• [WORK TO BE COMPLETED]:
Go through the records below line by line and report how many lines include "computer", giving the number only.

SUPPLIED INFORMATION Start Marker

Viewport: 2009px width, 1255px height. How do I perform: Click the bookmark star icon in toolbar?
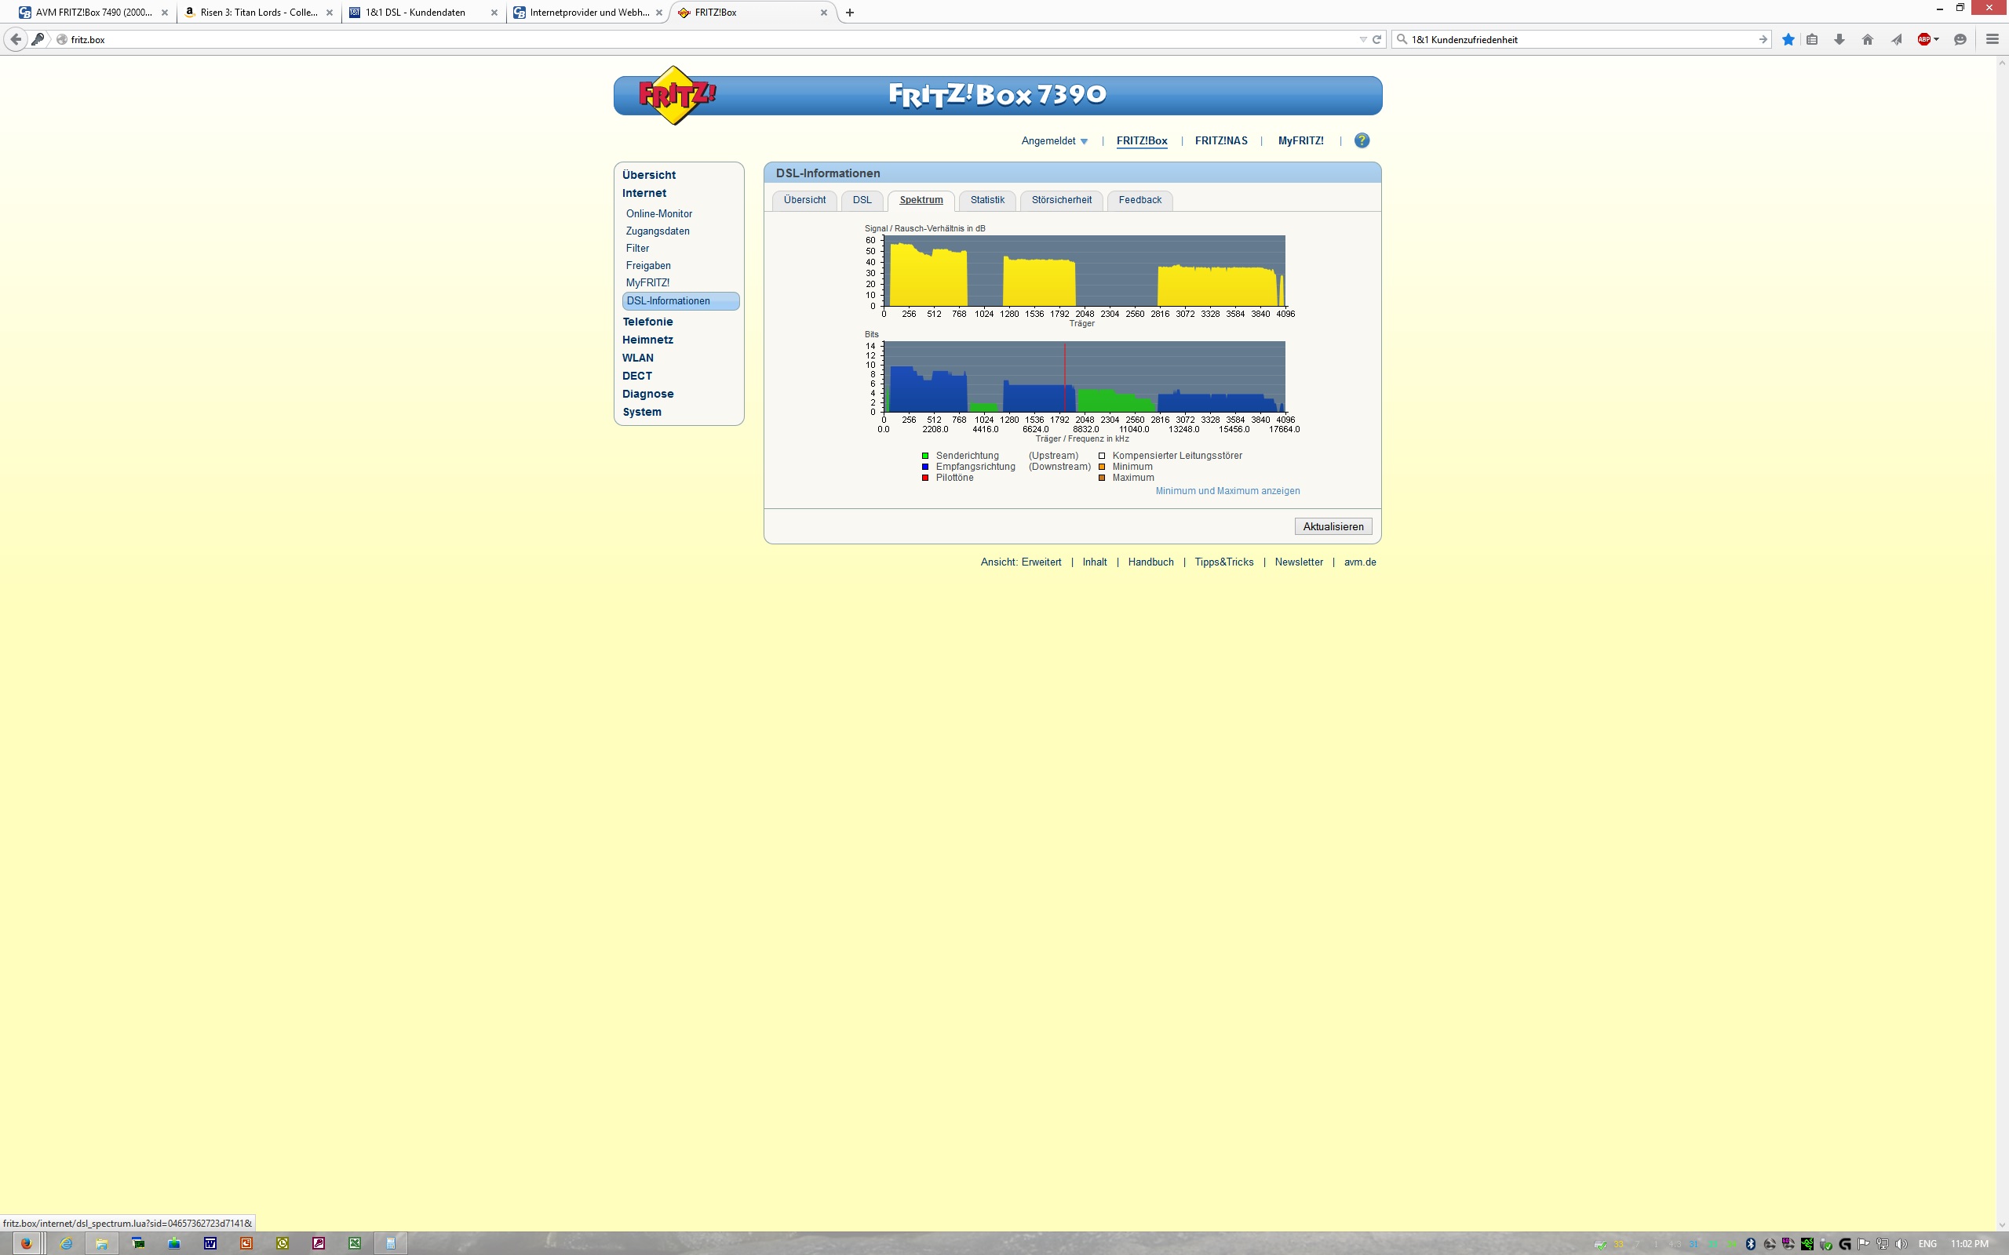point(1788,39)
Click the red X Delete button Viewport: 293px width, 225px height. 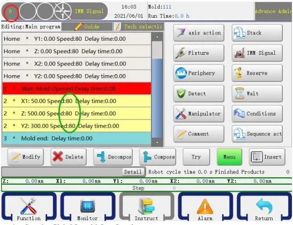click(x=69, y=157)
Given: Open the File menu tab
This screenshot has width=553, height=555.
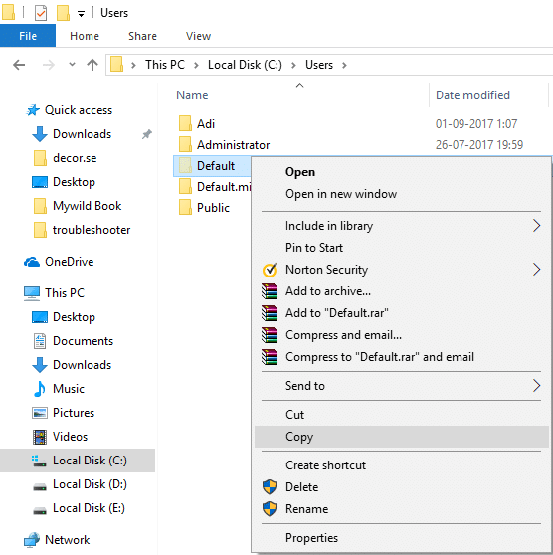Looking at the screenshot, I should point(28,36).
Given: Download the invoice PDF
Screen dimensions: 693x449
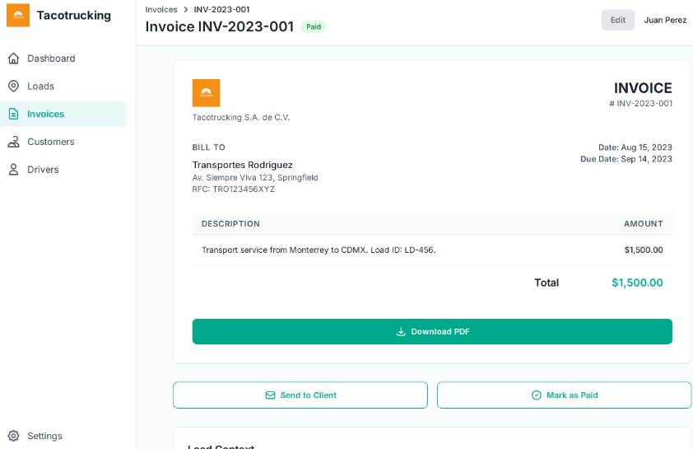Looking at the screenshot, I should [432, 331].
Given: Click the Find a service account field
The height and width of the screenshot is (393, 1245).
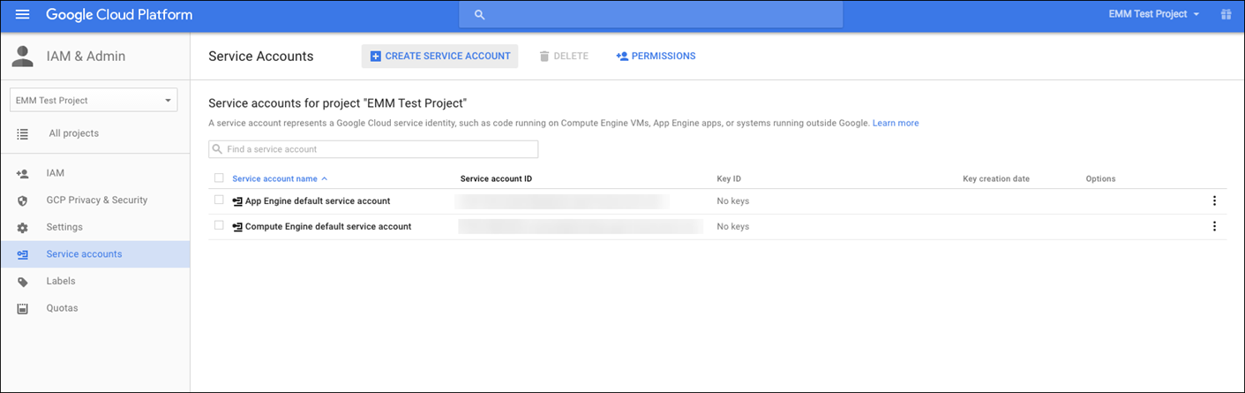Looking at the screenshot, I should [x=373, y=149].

SUPPLIED INFORMATION End Marker
SUPPLIED INFORMATION Start Marker

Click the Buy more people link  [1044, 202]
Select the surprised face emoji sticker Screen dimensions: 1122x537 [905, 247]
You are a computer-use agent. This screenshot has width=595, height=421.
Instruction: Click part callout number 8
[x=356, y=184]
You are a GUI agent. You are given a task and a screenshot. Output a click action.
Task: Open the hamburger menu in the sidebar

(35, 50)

SUPPLIED INFORMATION End Marker
SUPPLIED INFORMATION Start Marker

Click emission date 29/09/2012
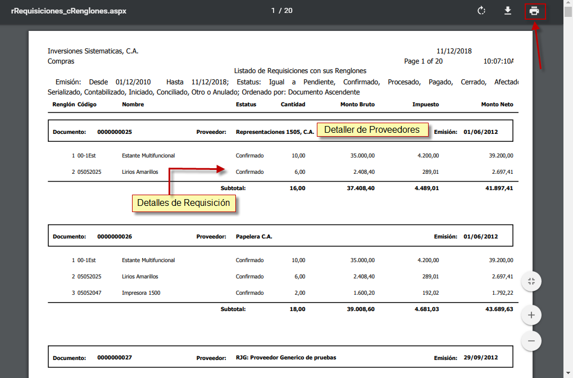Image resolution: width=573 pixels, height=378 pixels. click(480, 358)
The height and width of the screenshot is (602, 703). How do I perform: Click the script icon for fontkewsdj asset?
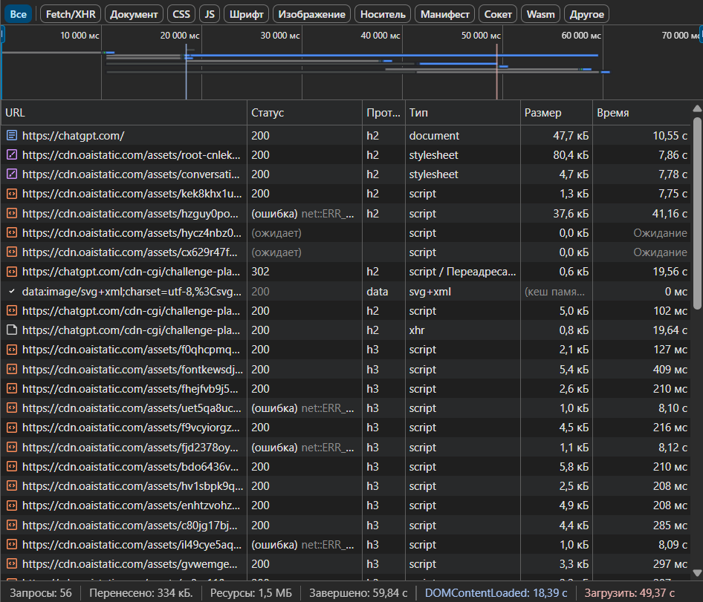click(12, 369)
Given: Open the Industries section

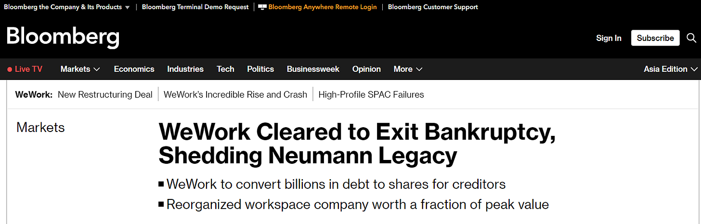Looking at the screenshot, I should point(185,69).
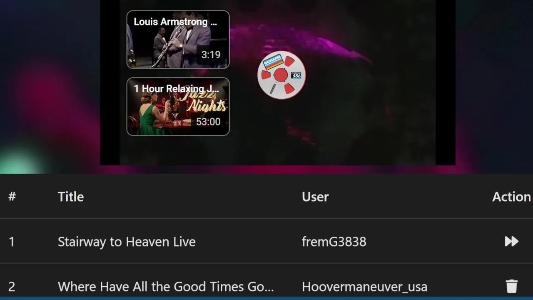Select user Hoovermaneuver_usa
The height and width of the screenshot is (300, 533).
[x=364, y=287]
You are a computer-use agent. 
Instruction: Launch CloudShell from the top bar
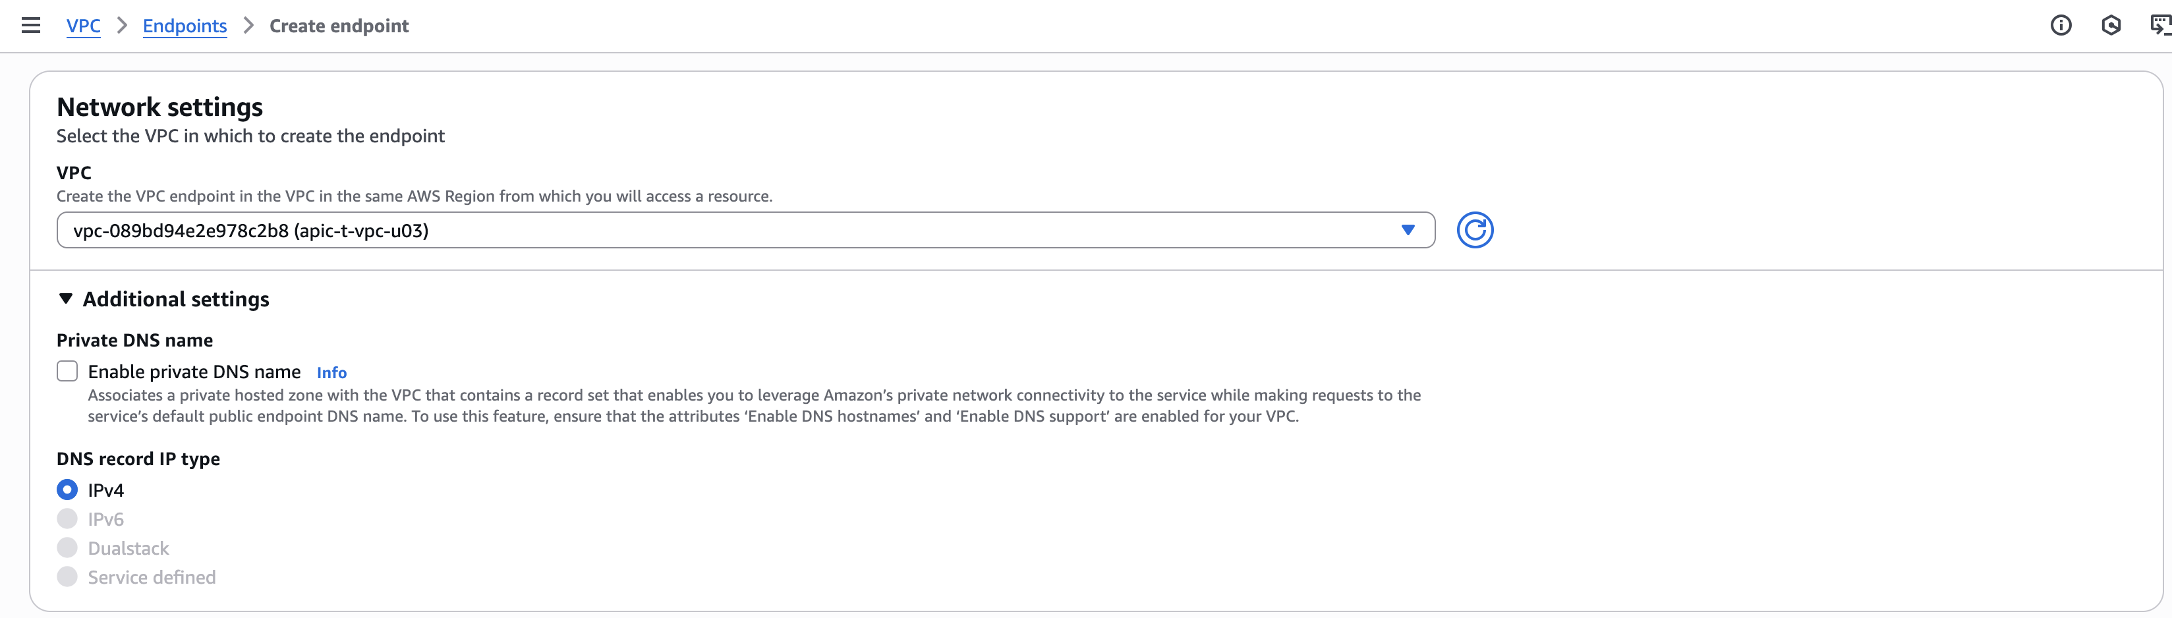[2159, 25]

SUPPLIED INFORMATION End Marker

• [SOLUTION TO THIS EXERCISE]:
2